*WHAT YOU SHOULD DO*
Your answer is the lines below, exactly, from the one that contains "The image size" through the one that contains "You are a computer-use", both included.
**** TASK DATA
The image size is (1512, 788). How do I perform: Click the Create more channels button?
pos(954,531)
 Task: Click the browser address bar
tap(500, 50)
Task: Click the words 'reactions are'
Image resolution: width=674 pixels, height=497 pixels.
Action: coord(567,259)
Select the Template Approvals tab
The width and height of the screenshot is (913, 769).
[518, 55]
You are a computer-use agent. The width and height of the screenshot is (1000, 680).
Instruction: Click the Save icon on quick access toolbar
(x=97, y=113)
********
**** TASK DATA
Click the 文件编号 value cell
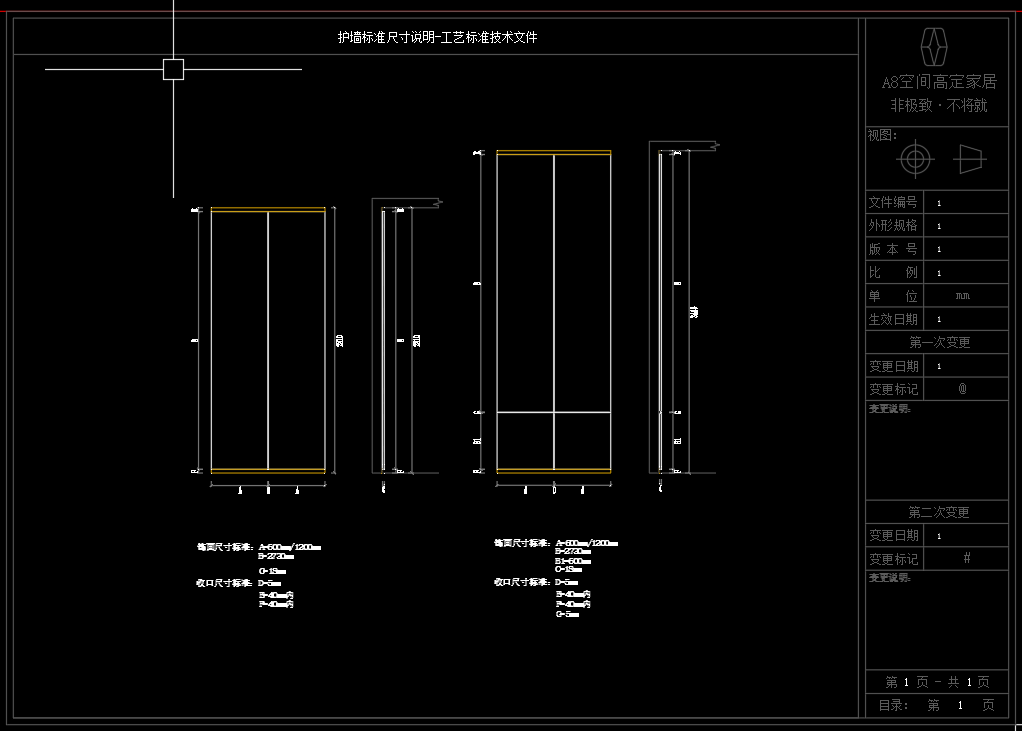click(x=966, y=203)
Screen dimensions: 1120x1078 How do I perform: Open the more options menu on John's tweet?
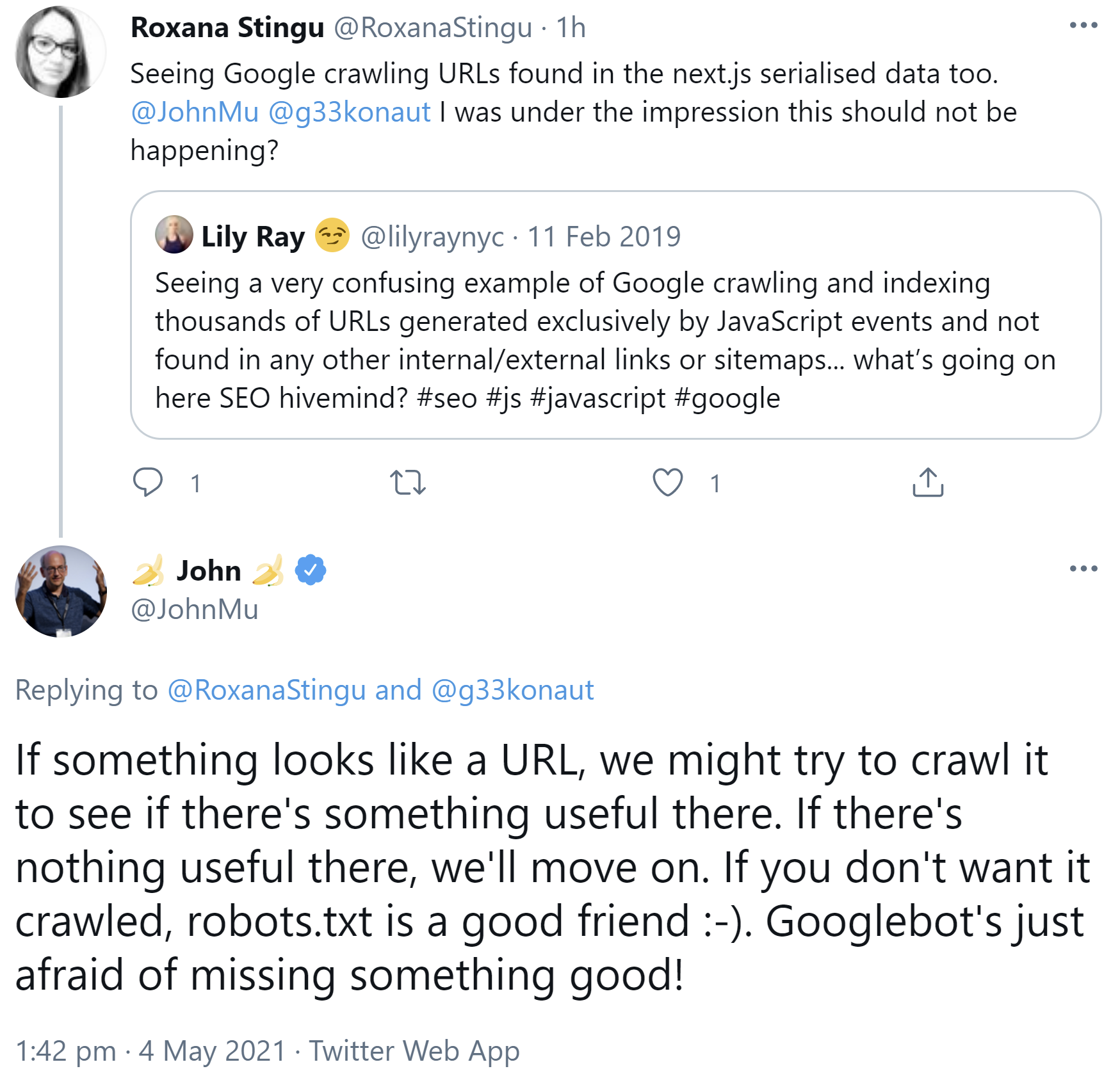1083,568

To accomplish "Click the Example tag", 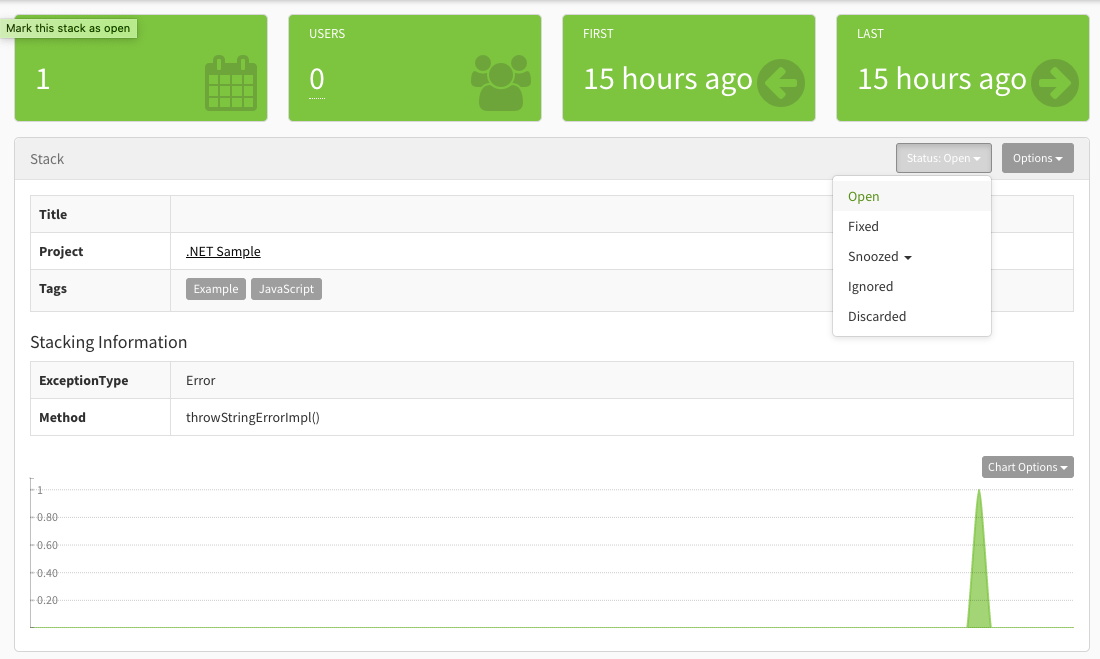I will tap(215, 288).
********
*REPLY*
The image size is (1512, 788). How do I perform: Click the Create more channels button?
pos(954,531)
 Task: Click the browser address bar
tap(500, 50)
Task: Click the words 'reactions are'
Image resolution: width=674 pixels, height=497 pixels.
Action: coord(567,259)
Select the Template Approvals tab
The width and height of the screenshot is (913, 769).
[518, 55]
You are a computer-use agent. The width and height of the screenshot is (1000, 680).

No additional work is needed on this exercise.